Martin no sabía qué responder. ¿Cómo se les había escapado aquello?

—¿No deberíamos interrogar también a Morgan, al hijo del vecino? Sea verdad o no, hay una serie de denuncias presentadas contra él por merodear y fisgar por las ventanas para ver a Lilian desnuda, según la información. Aunque vete tú a saber por qué alguien querría ver algo así —dijo Gösta dando otro sorbo de café al tiempo que los miraba maliciosamente.

—Esas denuncias son muy antiguas y, como tú insinúas, no habrá mucho de verdad en ellas, especialmente después de lo que ocurrió ayer.

Patrik oía su propia impaciencia. No estaba muy seguro de querer perder el tiempo indagando en las mentiras de Lilian, ni en las antiguas ni en las nuevas.

—Por otro lado, ya hemos constatado que no tenemos demasiado con lo que trabajar… —apuntó Gösta con las palmas de las manos extendidas.

Tres pares de ojos se quedaron mirándolo atónitos, pues no era propio de él tomar la iniciativa. Pero justo por lo insólito del hecho, tal vez deberían escucharlo. Con la intención de apoyar lo que acababa de decir, Gösta añadió:

—Además, si no recuerdo mal, desde la cabaña del chico se ve la casa de los Florin, de modo que quizá observó algo aquella mañana.

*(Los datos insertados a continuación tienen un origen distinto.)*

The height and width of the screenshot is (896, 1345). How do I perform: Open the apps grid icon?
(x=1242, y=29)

—Tienes razón —admitió Patrik, que no pudo evitar sentirse algo estúpido.

Debería haber pensado en que Morgan podía al menos ser un testigo potencial.

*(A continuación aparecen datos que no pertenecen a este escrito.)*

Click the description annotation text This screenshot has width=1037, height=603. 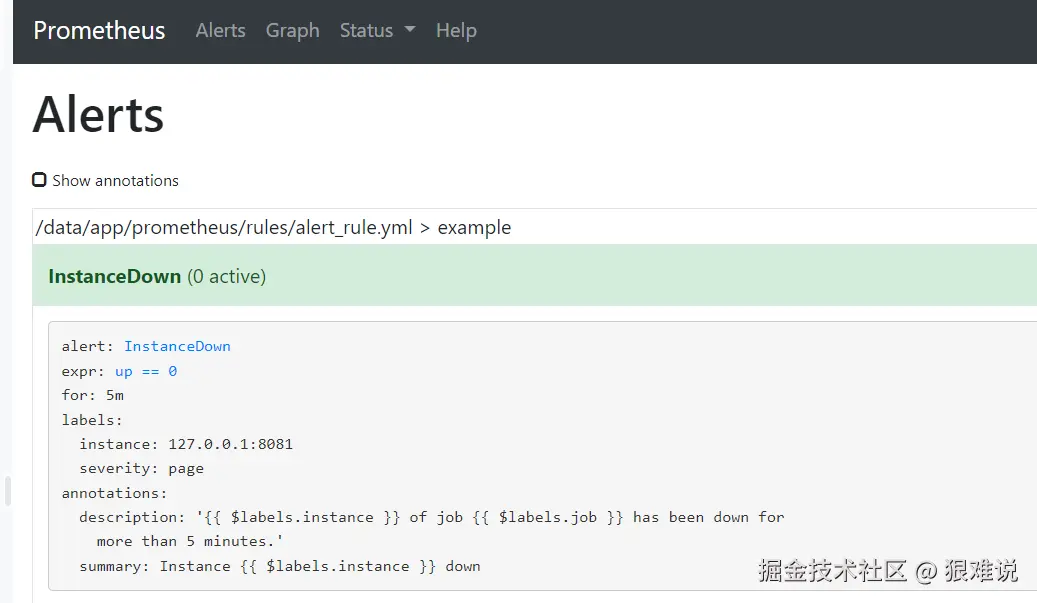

—Bien, haremos lo siguiente: tú y Martin hablaréis con Morgan Wiberg, yo y… —aquí guardó silencio, pero enseguida se obligó a pronunciar el nombre—, y Ernst le echaremos un vistazo más de cerca al padre de Sara y nos veremos todos aquí a primera hora de la tarde.

—¿Y yo? ¿Hay algo que yo pueda hacer? —preguntó Annika.

—Estate atenta al teléfono. A estas alturas, la prensa ha debido de sacar algo ya y, si hay suerte, alguien llamará para dar información útil.

Annika asintió y se levantó para dejar la taza en el lavaplatos. Los demás la imitaron y Patrik fue a su despacho para aguardar la llegada de Ernst. En primer lugar, tendría una conversación con él sobre la importancia de ser puntual en el trabajo, en especial con una investigación de asesinato en curso.

Mellberg sentía que el destino se acercaba a pasos agigantados. Sólo quedaba un día. La carta seguía en el primer cajón. No había osado volver a mirarla. Además, se la sabía de memoria. Le sorprendía que los sentimientos que abrigaba fuesen tan contradictorios. Su primera reacción había sido de ira, desconfianza y furia. Pero poco a poco también empezó a abrigar una esperanza. Y dicha esperanza lo sorprendió por completo. Siempre había considerado que su vida era casi perfecta, al menos hasta que lo trasladaron a aquel agujero. A partir de ahí, se vio obligado a admitir que le había ido un poco cuesta arriba, pero aparte del ascenso del que se consideraba merecedor, no creía que le faltase nada. Claro que la vergonzosa historia de Irina le proporcionó motivos para pensar que quizá deseara más cosas en la vida, pero no tardó en echar al olvido aquel episodio sin importancia.

Para él siempre había sido una cuestión de orgullo no necesitar a nadie. La única persona con la que había tenido una relación íntima y con la quería tener una relación íntima era su querida madre, y ella ya había dejado este mundo. Pero aquella carta significaba que las cosas tal vez pudieran cambiar.